◆ **Data to examine**
========================================

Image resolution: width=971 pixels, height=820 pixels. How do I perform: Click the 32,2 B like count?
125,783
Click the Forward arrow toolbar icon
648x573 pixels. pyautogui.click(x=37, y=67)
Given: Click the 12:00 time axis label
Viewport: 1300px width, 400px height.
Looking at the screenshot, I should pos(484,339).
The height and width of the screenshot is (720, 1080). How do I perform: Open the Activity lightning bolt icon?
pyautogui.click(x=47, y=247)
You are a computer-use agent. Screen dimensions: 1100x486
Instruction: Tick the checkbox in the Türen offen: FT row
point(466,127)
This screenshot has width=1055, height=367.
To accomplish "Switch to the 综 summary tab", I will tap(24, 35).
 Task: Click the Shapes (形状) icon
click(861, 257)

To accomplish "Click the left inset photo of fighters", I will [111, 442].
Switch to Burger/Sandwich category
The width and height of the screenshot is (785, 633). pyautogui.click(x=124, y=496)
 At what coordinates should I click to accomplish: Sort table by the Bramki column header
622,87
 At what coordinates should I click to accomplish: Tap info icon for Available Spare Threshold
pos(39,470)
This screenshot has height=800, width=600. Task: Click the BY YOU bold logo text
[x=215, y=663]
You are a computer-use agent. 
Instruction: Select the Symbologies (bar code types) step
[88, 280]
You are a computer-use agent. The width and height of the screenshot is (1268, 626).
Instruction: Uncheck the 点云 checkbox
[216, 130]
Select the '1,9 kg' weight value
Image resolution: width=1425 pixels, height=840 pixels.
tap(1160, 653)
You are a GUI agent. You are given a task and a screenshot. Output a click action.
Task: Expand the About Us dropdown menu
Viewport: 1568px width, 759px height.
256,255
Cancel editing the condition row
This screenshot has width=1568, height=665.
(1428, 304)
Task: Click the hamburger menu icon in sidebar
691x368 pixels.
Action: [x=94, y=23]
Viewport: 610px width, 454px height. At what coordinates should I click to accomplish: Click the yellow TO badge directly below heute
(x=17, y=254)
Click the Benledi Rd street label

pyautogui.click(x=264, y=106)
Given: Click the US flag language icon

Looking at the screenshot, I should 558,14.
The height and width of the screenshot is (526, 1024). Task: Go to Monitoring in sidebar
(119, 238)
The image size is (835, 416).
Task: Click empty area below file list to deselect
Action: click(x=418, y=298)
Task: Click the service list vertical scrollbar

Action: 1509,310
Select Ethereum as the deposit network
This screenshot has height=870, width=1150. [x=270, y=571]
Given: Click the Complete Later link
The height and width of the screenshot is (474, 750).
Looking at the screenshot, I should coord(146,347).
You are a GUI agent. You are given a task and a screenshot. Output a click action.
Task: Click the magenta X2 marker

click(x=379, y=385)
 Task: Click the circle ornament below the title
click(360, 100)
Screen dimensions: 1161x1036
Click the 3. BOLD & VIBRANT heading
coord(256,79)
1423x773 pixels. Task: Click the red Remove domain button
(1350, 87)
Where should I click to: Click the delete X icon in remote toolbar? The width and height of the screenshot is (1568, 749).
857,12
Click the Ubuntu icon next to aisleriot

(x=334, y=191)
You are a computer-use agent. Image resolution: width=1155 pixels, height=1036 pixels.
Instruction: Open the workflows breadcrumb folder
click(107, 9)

========================================

◆ **Work task**
Gather each line of the records holding the string "dimensions".

◆ **Answer space**
You are a computer-use agent. Screen dimensions: 1100x486
Screen dimensions: 1161x1036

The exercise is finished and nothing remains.